What can teachers provide, besides content? What moral guidance, what emotional support, generally associated with family of origin? To answer this question, I will consider the literary/media/cultural examples of teachers as parental substitutes. Teachers are an imperfect but effective antidote to the tragedy and loneliness young people often experience.

Often in literature, film and television youths who are orphaned or in any way abandoned or mistreated by their parents often look to a teacher or mentor to fulfill the gap of parental authority.

In some variants of Arthurian legend, the young Arthur is removed from his family to be trained as a king. A daunting prospect, it is made more palatable by the fact that he’s protected and guided by the wizard Merlin. This magic-as-life-lesson trope is replicated in the relationship between Buffy (the Vampire Slayer, as much The Chosen One as Arthur) and Giles. Buffy has an absent father, but her high school librarian Rupert Giles is her Watcher (i.e. protector) and excellent substitute father figure.

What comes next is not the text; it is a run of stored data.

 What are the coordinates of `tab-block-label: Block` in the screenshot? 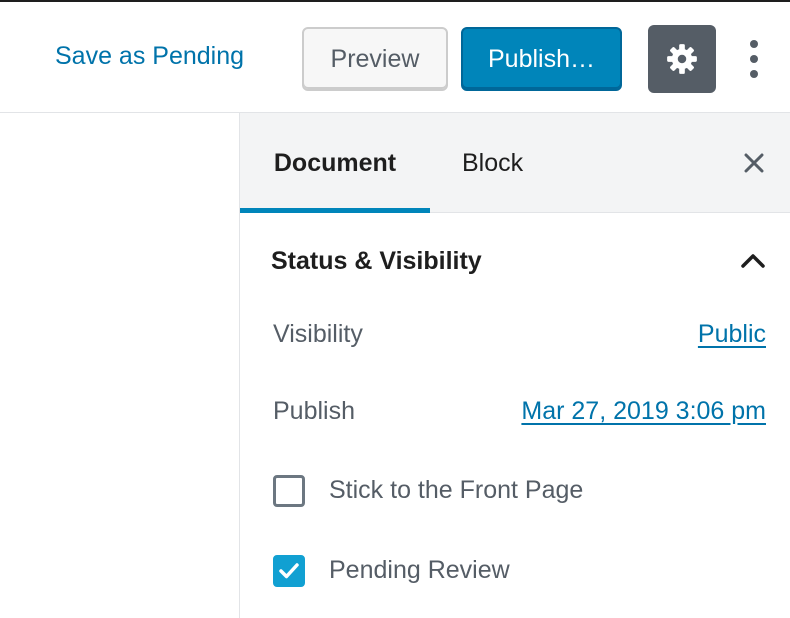 It's located at (493, 163).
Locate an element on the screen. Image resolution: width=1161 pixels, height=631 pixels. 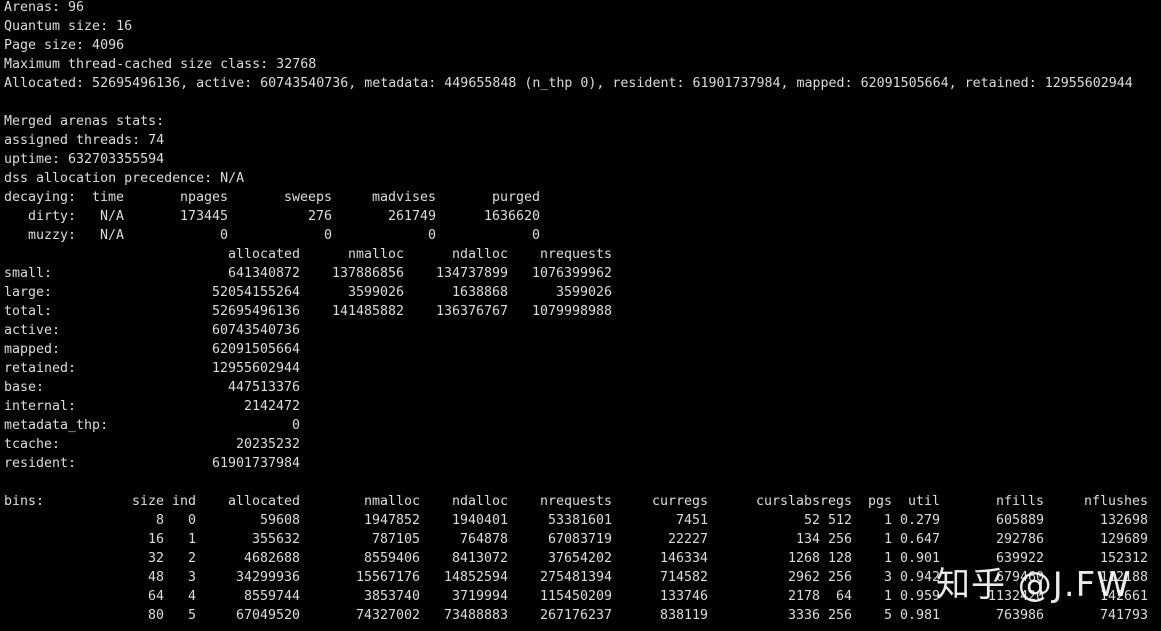
decaying-header-cell: madvises is located at coordinates (404, 198).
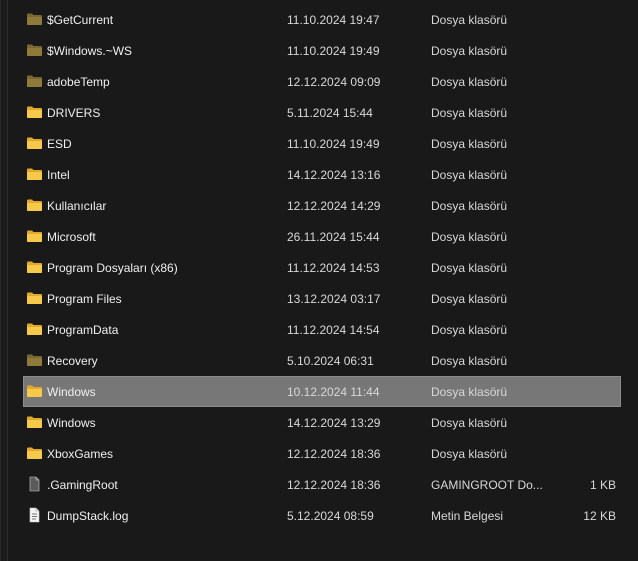 The height and width of the screenshot is (561, 638). Describe the element at coordinates (334, 268) in the screenshot. I see `file-modified-date: 11.12.2024 14:53` at that location.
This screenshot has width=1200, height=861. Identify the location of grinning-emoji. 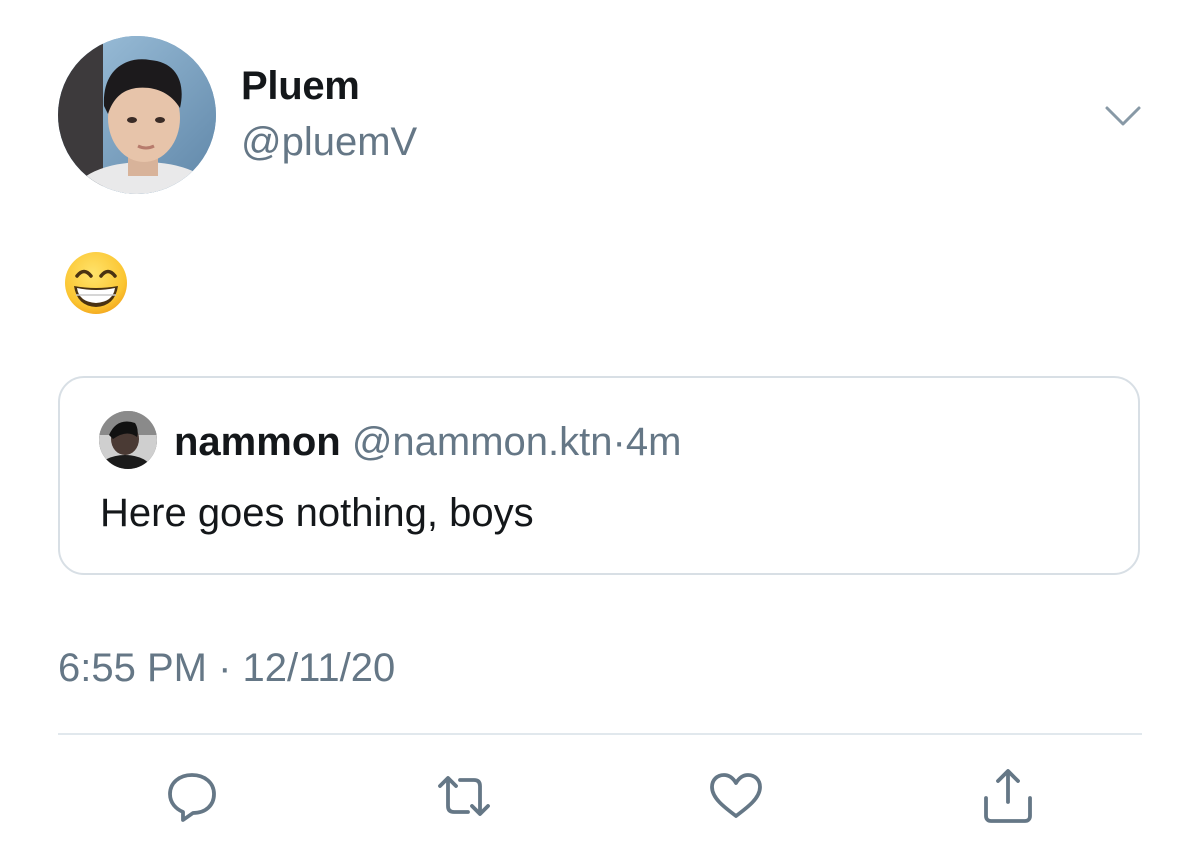
(96, 283).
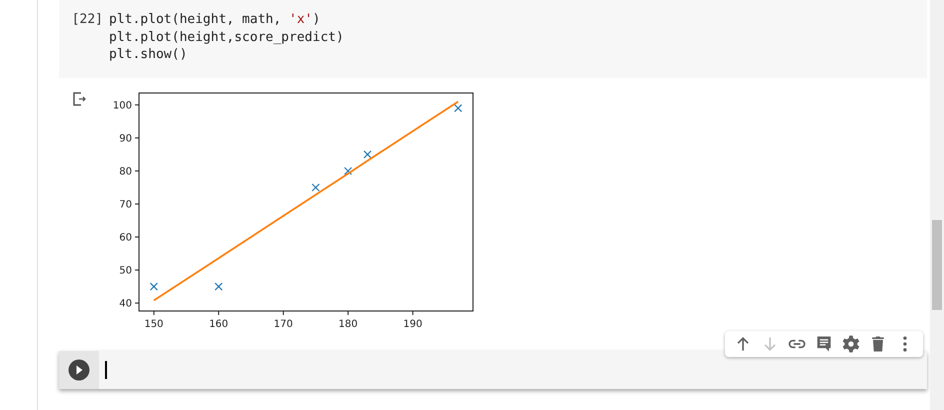 Image resolution: width=944 pixels, height=410 pixels. What do you see at coordinates (284, 324) in the screenshot?
I see `x-tick-label: 170` at bounding box center [284, 324].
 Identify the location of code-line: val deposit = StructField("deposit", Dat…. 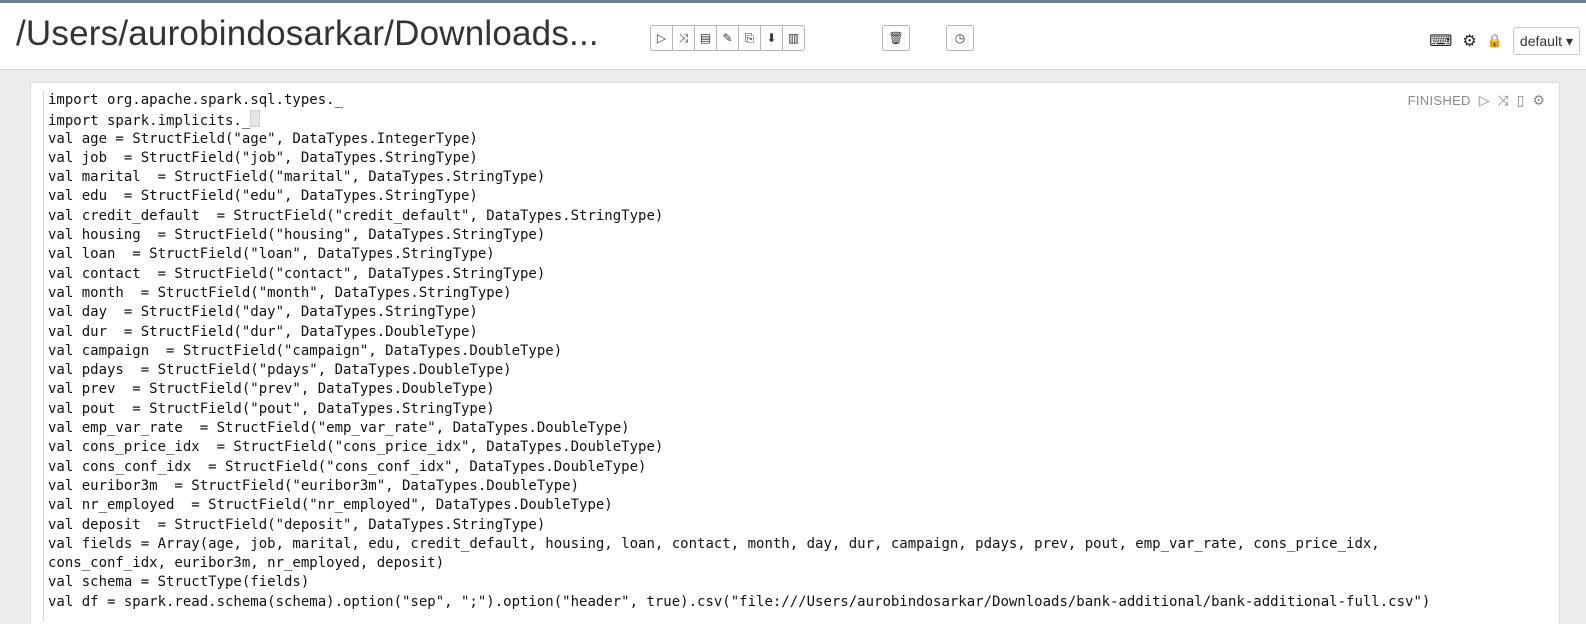
(758, 526).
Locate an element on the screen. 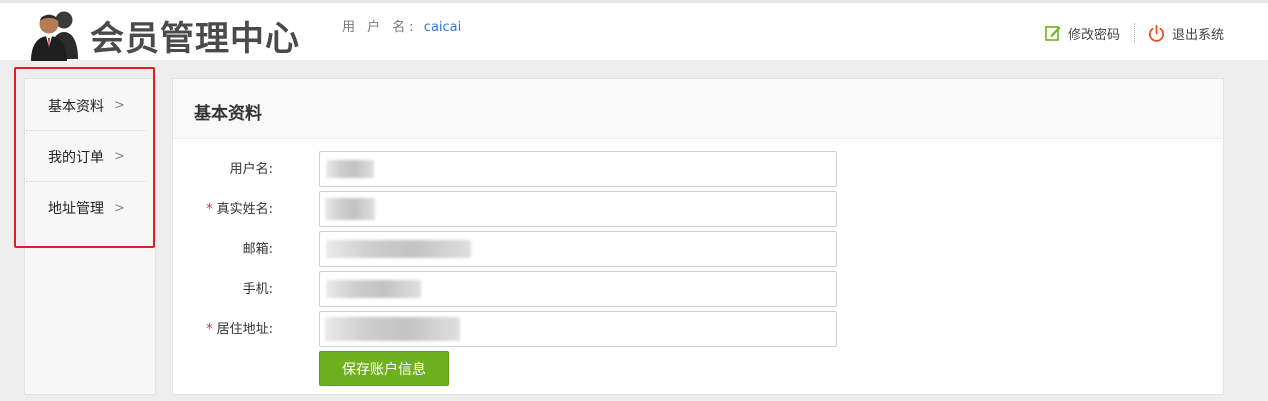  realname-field-label: * 真实姓名: is located at coordinates (240, 210).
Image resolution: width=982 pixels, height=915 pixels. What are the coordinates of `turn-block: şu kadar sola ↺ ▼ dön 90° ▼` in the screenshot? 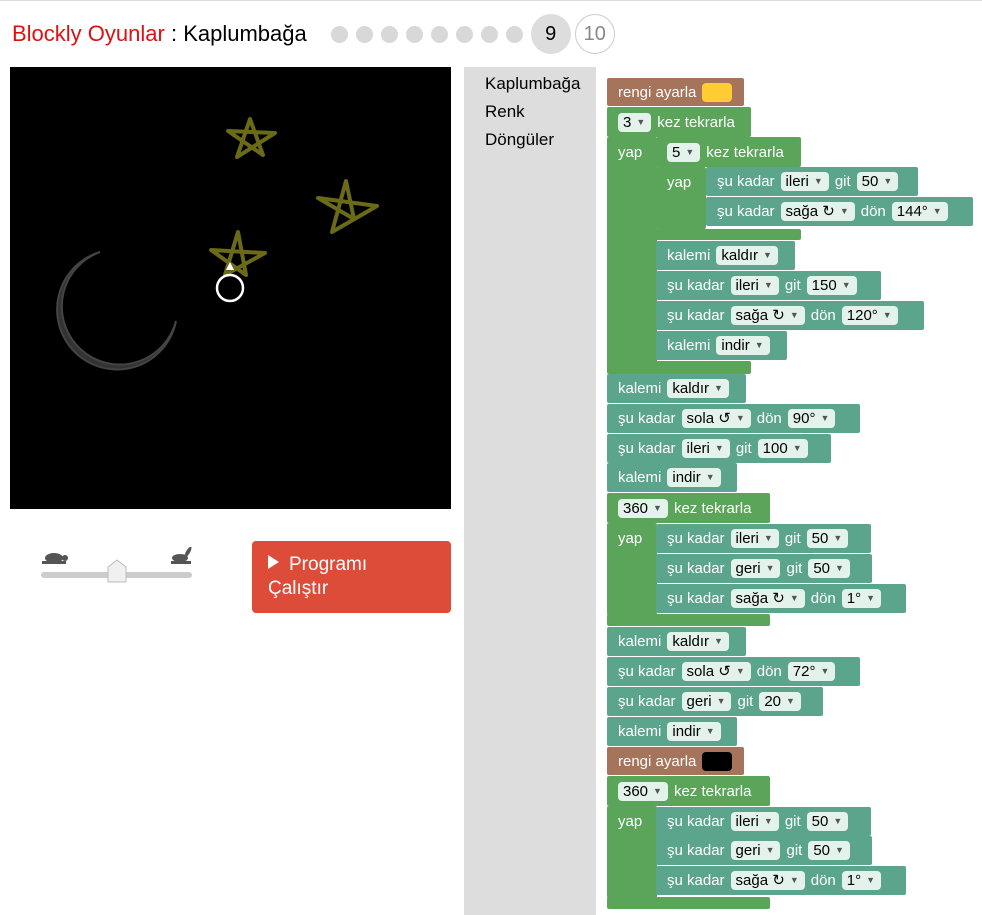 It's located at (734, 418).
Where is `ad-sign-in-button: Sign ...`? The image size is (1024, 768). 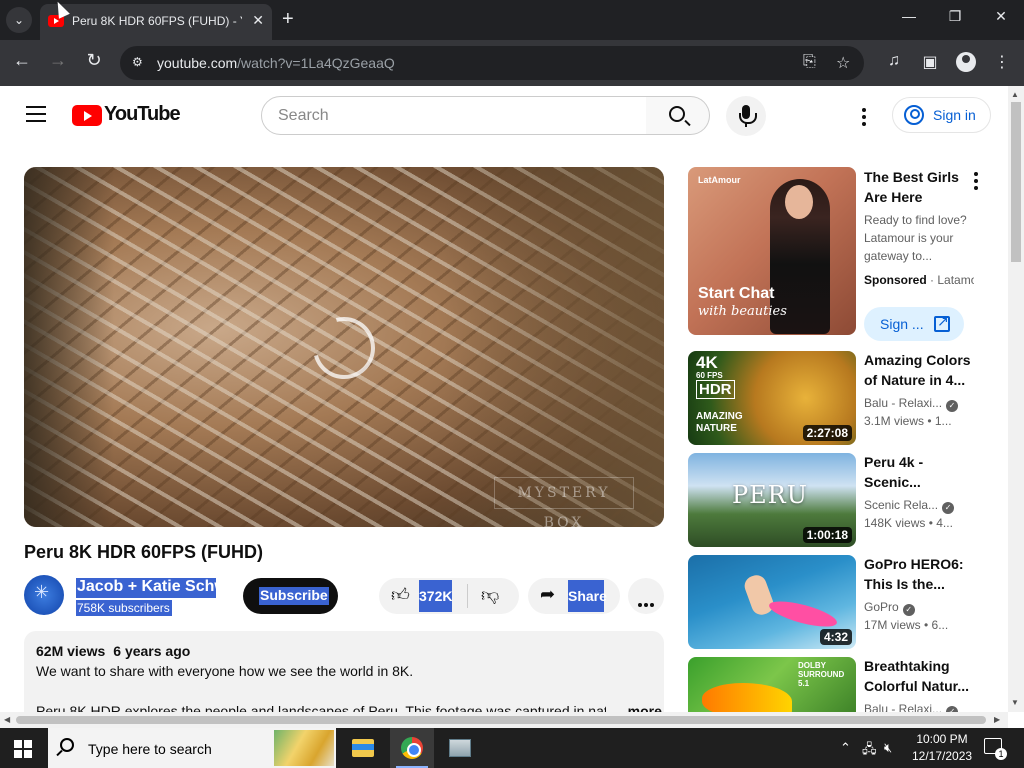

Similar examples abound throughout the culture. Cinderella’s fairy godmother—a sharp contrast to her wicked stepmother—provides and cares for her. Plus, in the original legend she was the literal ghost of Cinderella’s mother. While not quite a teacher, she nevertheless possesses magical powers and so is Cinderella’s “superior” and metaphysical guide.

There are also less dramatic examples wherein the parents haven’t completely abandoned the children, abused them, or died, but teachers nevertheless serve as more than just that official role. In the children’s sitcom Boy Meets World, the protagonist Cory has loving and involved parents. Nonetheless, his exasperated but attentive teacher Mr. Feeny consistently provides him with logical insight and academic discipline his parents do not. This is a far more optimistic take on the teacher-as-parent phenomenon, suggesting a communal “it takes a village” mentality in which there are multiple positive influences in a child’s life.

Why is this phenomenon so common in fiction? Perhaps to reassure the audience—and writers—who need parental love the most that their lack of good parents doesn’t preclude them from receiving good parenting. Also, the metaphysical aspect of some of the stories might dull the sting of prospective death, as if to say, the magical knowledge and protection these teachers/parental figures imbued you with will stay with you forever. By making it so that the lesson has magical resonance, the implication is that the bond doesn’t die with the teacher.

To make it literal, if there is something “magical” about knowing philosophy/mathematics/French etc., you’ll always be bound to the people who gave you that gift, regardless of whether they themselves remember doing so. For atheists especially, or those who don’t believe in an afterlife, there’s something infinitely uplifting and reassuring about that. The concept that “his work lives on in you, his essence is preserved in your mind-- in more than merely a poetic way"-- is older than the Christ mythos.